I remained on warfarin for a year following surgery. During my routine checkups with Dr. Williams, we would talk about my condition and the future. At that time, Dr. Williams told me if I were to get pregnant, I would have to give myself Lovenox injections twice daily for the entire 9 months. He explained that once you have a history of pulmonary emboli, which is a life threatening complication, you have a greater risk of recurring blood clots that can lead to more pulmonary emboli. Awesome. All of the hormones pregnancy introduces combined with the abdominal strain would make me high risk for clotting. He, however, encouraged me. He talked about all of his other patients just like me who had delivered healthy babies and had taken Lovenox their entire pregnancy. He sensed my trepidation. And he promised me that together we could keep me safe during a pregnancy. You could say that Dr. Williams encourages and promotes babies. And during that year under his care, he tried to alleviate my fears.

Back to 2012:

Surgery and anesthesia scare the bejesus out of me. I've undergone 2 major surgeries in my life: a cholecystectomy and a splenectomy (spleen removal). In  both cases, I developed pulmonary emboli. For this reason, I will always require anticoagulation therapy. You can't, however, take anticoagulants during surgery. Thin blood + surgery = a bloody mess. In fact, something Dr. Williams brags about, is that I was the first surgery patient to receive the obscure NovoSeven during my splenectomy at Norton Suburban. NovoSeven was first used in 1999 to treat a wounded Israeli soldier in Tel Aviv and thereafter to treat soldiers who were casualties of of grenades. Major.

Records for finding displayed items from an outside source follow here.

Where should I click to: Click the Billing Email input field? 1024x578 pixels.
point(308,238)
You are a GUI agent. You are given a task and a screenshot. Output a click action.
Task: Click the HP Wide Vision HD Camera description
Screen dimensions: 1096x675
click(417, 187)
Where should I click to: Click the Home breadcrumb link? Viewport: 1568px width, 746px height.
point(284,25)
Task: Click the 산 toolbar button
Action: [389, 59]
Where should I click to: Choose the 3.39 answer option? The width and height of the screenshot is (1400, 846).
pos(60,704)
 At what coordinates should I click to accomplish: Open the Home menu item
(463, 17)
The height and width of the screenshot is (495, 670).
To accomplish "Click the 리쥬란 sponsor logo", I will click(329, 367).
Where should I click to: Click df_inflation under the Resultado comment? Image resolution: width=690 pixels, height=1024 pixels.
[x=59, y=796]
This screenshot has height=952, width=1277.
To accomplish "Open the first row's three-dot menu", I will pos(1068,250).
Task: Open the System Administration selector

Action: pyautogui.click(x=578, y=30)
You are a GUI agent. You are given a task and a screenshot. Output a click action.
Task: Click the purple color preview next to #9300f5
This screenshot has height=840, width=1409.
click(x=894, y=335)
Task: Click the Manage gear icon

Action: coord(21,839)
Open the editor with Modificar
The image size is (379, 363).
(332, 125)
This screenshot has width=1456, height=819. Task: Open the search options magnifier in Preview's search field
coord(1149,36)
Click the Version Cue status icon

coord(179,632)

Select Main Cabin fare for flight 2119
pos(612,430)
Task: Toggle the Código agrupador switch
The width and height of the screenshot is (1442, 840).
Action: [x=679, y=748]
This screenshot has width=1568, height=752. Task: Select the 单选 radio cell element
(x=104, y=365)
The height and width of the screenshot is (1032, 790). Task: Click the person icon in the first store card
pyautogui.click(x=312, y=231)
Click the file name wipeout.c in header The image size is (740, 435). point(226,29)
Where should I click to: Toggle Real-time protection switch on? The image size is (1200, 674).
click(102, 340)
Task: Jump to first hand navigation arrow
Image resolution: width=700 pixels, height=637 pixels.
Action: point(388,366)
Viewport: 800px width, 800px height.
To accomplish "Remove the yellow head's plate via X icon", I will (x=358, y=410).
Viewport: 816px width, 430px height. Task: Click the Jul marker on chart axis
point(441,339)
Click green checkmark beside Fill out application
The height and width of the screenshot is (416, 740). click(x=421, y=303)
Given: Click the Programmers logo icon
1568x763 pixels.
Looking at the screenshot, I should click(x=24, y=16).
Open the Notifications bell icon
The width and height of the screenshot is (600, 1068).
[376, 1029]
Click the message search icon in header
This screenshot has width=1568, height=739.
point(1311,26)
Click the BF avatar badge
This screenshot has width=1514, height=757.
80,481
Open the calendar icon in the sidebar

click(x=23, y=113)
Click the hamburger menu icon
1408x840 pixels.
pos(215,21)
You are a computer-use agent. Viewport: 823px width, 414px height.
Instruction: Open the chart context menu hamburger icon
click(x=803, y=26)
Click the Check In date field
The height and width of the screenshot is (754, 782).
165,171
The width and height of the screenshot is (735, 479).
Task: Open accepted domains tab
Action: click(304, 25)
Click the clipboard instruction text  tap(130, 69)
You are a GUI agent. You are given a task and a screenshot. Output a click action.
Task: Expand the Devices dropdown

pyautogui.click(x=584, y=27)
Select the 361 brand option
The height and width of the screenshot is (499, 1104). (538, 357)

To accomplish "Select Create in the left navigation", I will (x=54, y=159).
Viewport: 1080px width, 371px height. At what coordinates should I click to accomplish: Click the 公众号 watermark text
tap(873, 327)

Despite all of Dr. William's encouragement five years earlier, the tables have turned. What he thought was an isolated event ended up being an underlying blood disorder that was undetected. Pregnancy has been removed from the agenda, but being the extremely optimistic, baby promoting doctor that he is, Dr. Williams is encouraging  egg harvesting and retrieval. At the time, I wasn't 100% up to the challenge and risks, being that I'd just busted out of the ICU.

I did, however, take the referral to visit the fertility specialist recommended to me.